Le géant pétrolier BP entrevoyait enfin vendredi la fin de la fuite de pétrole dans le golfe du Mexique, mais c'est une entreprise différente, amoindrie, appauvrie et souillée qui émerge de la catastrophe.
Le groupe s'est dit vendredi "encouragé" par les résultats d'un test crucial mené sur le puits de pétrole dans le golfe du Mexique, qui permettra de déterminer si la fuite de brut peut rester contenue.
"Le marché y voit un peu plus clair, c'est une bonne nouvelle", affirme David Loudon, analyste chez le courtier Redmayne Bentley.
"Maintenant que BP a montré qu'il avait couvert le puits, il devrait mieux résister aux pressions politiques", juge par ailleurs Peter Hutton, analyste chez NCB Oils.
Signe que le marché anticipe la fin de la crise, le cours de l'action BP est sorti du gouffre: il a repris 40% par rapport à son plus bas du 25 juin, tout en valant encore moins des deux tiers de son prix d'avant l'explosion de la plate-forme Deepwater Horizon le 20 avril, qui a coûté la vie à 11 personnes et pollué 700 kilomètres de côtes américaines.
Pour les analystes, rien ne sera plus jamais comme avant : "le BP qui émergera de (la marée noire) sera différent de ce qu'il était avant" affirme M. Hutton.
D'abord, BP est très loin d'avoir payé la facture de la marée noire, qui pourrait lui coûter entre 30 et 40 milliards de dollars selon un consensus d'analystes et jusqu'à 70 milliards selon la banque américaine Goldman Sachs.

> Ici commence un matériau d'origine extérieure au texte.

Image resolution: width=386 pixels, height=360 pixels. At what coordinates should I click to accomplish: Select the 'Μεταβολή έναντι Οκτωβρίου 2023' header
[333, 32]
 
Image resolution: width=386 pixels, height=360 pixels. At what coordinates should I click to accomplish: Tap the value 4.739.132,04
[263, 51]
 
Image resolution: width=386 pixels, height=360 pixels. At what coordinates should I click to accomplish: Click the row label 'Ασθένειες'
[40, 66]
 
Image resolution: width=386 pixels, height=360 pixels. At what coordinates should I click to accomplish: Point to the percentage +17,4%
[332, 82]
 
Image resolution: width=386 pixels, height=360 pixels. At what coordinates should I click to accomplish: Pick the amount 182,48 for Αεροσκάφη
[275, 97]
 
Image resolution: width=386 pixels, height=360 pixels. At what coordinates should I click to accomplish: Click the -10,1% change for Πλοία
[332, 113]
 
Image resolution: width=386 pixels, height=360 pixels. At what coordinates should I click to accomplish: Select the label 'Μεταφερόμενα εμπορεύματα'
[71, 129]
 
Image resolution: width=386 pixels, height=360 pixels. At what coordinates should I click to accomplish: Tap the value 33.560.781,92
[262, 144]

Les choses devraient se préciser quand les résultats de l'enquête des autorités américaines feront la lumière sur les causes de l'accident et les responsabilités respectives de BP et ses partenaires.

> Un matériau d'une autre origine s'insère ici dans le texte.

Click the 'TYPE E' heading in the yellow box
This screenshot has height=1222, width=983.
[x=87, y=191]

Pour financer les coûts liés à la catastrophe, BP devra se séparer d'actifs, à hauteur de 20 milliards de dollars selon le Financial Times vendredi, suscitant la convoitise d'acteurs étrangers et même la rumeur selon laquelle il pourrait se faire absorber.

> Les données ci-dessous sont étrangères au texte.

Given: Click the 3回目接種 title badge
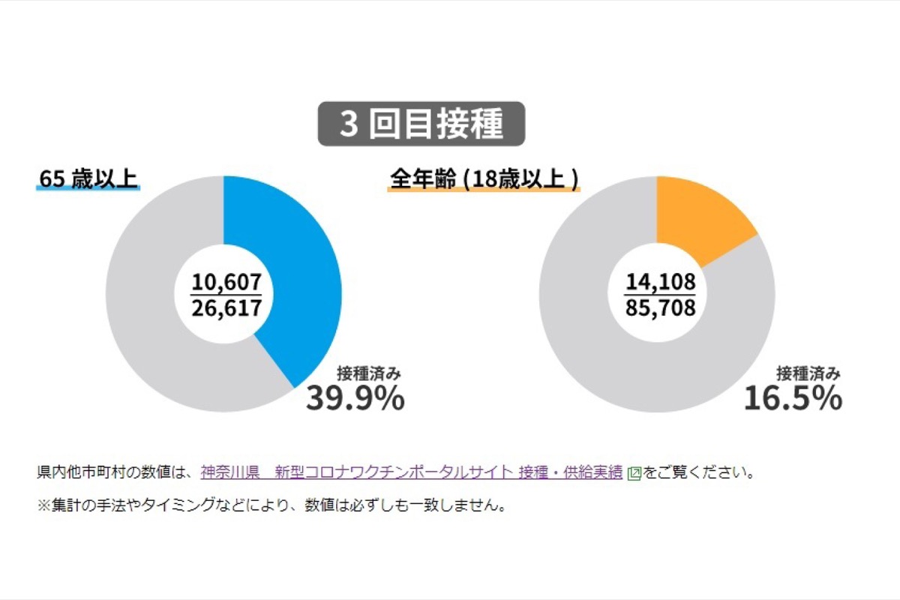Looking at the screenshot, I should point(422,124).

"Le scénario d'une vente importante est bien plus réaliste que celui d'une énorme fusion", juge pourtant M. Hutton.
Dans tous les cas, la pire catastrophique écologique de l'histoire américaine a porté un coup impossible à chiffrer mais très sévère à l'image du groupe de 80.000 salariés.
"La réputation du groupe a subi des dommages irrémédiables", assène David Loudon, rappelant que BP était devenu "l'ennemi public numéro Un aux Etats-Unis".
Souillée dans l'opinion publique, l'image du BP l'a été aussi auprès des professionnels de son secteur, ce qui pourrait compliquer ses futures opérations.
Les compagnies pétrolières et sous-traitants qui se bousculaient avant la catastrophe pour voir leur nom associé à celui du géant britannique pourraient maintenant rechigner à s'engager à ses côtés, estime M. Hutton.
Quant aux options stratégiques qui devaient assurer son avenir, BP devra les revoir de fond en comble.
"Les gisements en eaux profondes du golfe du Mexique devaient être une opportunité essentielle de développement pour BP. (Ses dirigeants) étaient convaincus qu'ils pouvaient repousser les frontières de la technologie. Rien de tout cela ne s'est produit", constate M. Hutton, jugeant qu'il faudra "beaucoup de temps à BP pour retrouver sa position" dans les forages off shore.
"BP était l'une des toutes premières compagnies pétrolières au monde et ce ne sera plus le cas à l'avenir", affirme carrément M. Loudon.
Enfin, il est probable que BP devra changer de tête après cette tragédie. "Ni le directeur général (Tony Hayward) ni le président (Carl-Henric Svanberg) ne se sont couverts de gloire" dans cette crise, juge M. Loudon pour qui leur départ "est une affaire de semaines".